I believe GPLv3 is a good license that many of us can live with, but it will never be the only license that serves the free and open source community. Owners of software have other good licenses to choose from that will meet their own philosophical and business goals. I agree with Lawrence Rosen. Janet Kellman, software reviews

The first draft of version 3 polishes and strengthens the GPL to make it more effective at warding off legal entrapment based on business-friendly IP legislation in the United States and elsewhere. The two most obvious threats to free software today come from patents and DRM, and version 3 meets both threats head-on and doesn't give an inch. It is important to remember that this is merely a first draft of the GPLv3. The Free Software Foundation has committed to an extensive public discussion of the license, and a final release of the license is not expected until 2007. If sections of the GPLv3 appear unclear or somewhat scary, relax -- it is quite likely that the public comment period will bring these sections to light, and help produce a license that most of us can live with. Best regards, Kraig Font River

Contrary to what some have said, GPLv3 will not cause a company to "lose its entire [software] patent portfolio". It simply says that if someone has a patent covering XYZ, and distributes a GPL-covered program to do XYZ, he can't sue the program's subsequent users, redistributors and improvers for doing XYZ with their own versions of that program. This has no effect on other patents which that program does not implement. software reviews

Collapse is bad enough, but predictable collapse is shameful. Thirdly, the GPLv3 reaffirms that in spite of all the growth and all the success that the free software movement has enjoyed these past 20+ years, the goal of the Free Software Foundation remains centered on software freedom, and that the only prohibition they uphold is against those who seek to undermine such freedom.

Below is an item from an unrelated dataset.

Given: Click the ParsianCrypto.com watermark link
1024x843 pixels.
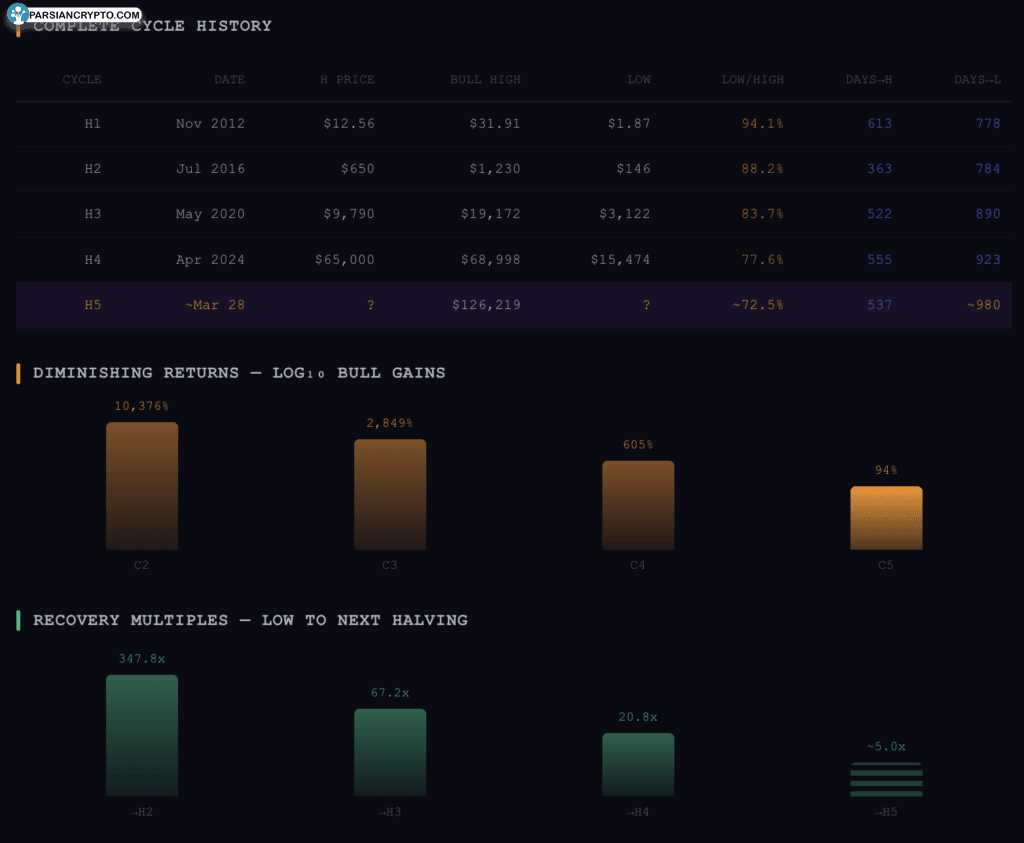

The final GPLv3-Version was released at the end of june, there are a lot of changes in handling the restrictions via the internet and in the use of software like DRM. These changes in the General Public Licence version 3 were necessary, because the sixteen year old version 2 can handle these new requirements only in a limited way, the final release of the GPLv3 is published under The main part of the Version 2 still exists also in the GPLv3, so the source code of programs is open for changes and a changed program can also be sold, if the source code still remains open. -- Cheers, Marc

It still amazes me too that GPL still exists out there even after all these years. I think different companies are struggling to bring this concept to an end due to lots of interests but one thing is for sure : they will never outsmart the people in the end. Of course software needs to be payed, if i would open a software company and i were to have great ideas why wouldn't i make a profit out of it ? it is just normal to think that way and let's face it opening a company like this costs a lot of money or capital and getting money is a hard thing these days. Even with the help of a business loan with all the advantages things don't look that pretty so i'm just curious how long will GPL resist temptations ?

To promote and protect open source software and communities...

For over 20 years the Open Source Initiative (OSI) has worked to raise awareness and adoption of open source software, and build bridges between open source communities of practice. As a global non-profit, the OSI champions software freedom in society through education, collaboration, and infrastructure, stewarding the Open Source Definition (OSD), and preventing abuse of the ideals and ethos inherent to the open source movement.

Open source software is made by many people and distributed under an OSD-compliant license which grants all the rights to use, study, change, and share the software in modified and unmodified form. Software freedom is essential to enabling community development of open source software.